More than 60 music practitioners, arts and health researchers and health policy makers will gather at Snape Maltings to explore the value of singing in supporting mental health.

The event takes place on January 8 is part of Snape's Creative Campus programme of thinktanks and networking events aimed at exploring and promoting the role of music in society.

It is one of eight UK 'sandpit' projects - which bring together different experts - that received an award from the MARCH Network Plus fund, which supports research in how social and cultural engagement, including the arts, can help mental health. Phillipa Reive, director of the Creative Campus, said: "Music practitioners instinctively feel strongly that participating in singing can be hugely beneficial for mental health.

"There is no doubt that more evidence is needed and one of the key goals of the event is to develop new research frameworks that will help fill that gap.

"We couldn't be happier to be at the start of that journey."

A paper by the What Works Centre for Wellbeing published in 2016 said there were positive mental health benefits in singing and other musical activities.

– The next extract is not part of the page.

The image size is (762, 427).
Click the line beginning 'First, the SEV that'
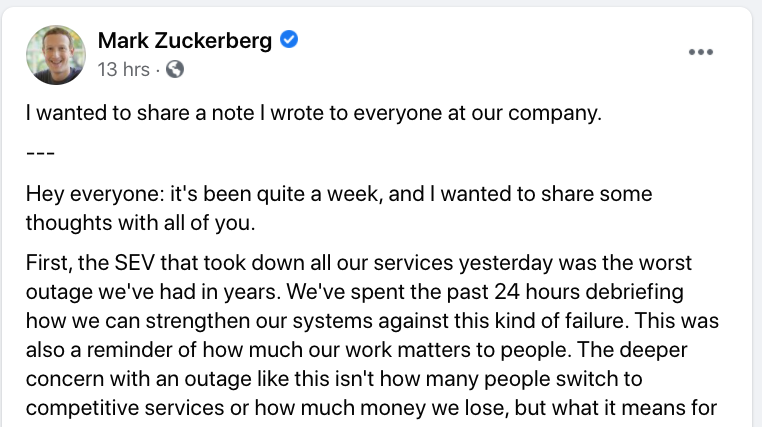point(359,263)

As well as enhancing mental wellbeing, it could also help prevent mental health problems in older people and vulnerable groups.

Dr Dave Camlin from the Royal College of Music who is co-chairing the event, said: "This promises to be a very exciting day of surprises, with representatives from a range of practice and research backgrounds coming together to explore singing and mental health.

"We're hoping it will lead to some new approaches to researching practice in this field, which recognises the importance of harnessing both practical and theoretical understanding in the development of singing as an effective way of addressing mental health challenges.

"Snape is the perfect place to do this, a space very much outside the everyday but parallel to it, somewhere that inspires people to think differently."

Dr Daisy Fancourt, head of the MARCH Network, said: "This event has enormous promise for developing strong research proposals that will help to take our understanding of the impact of singing on mental health to a new level."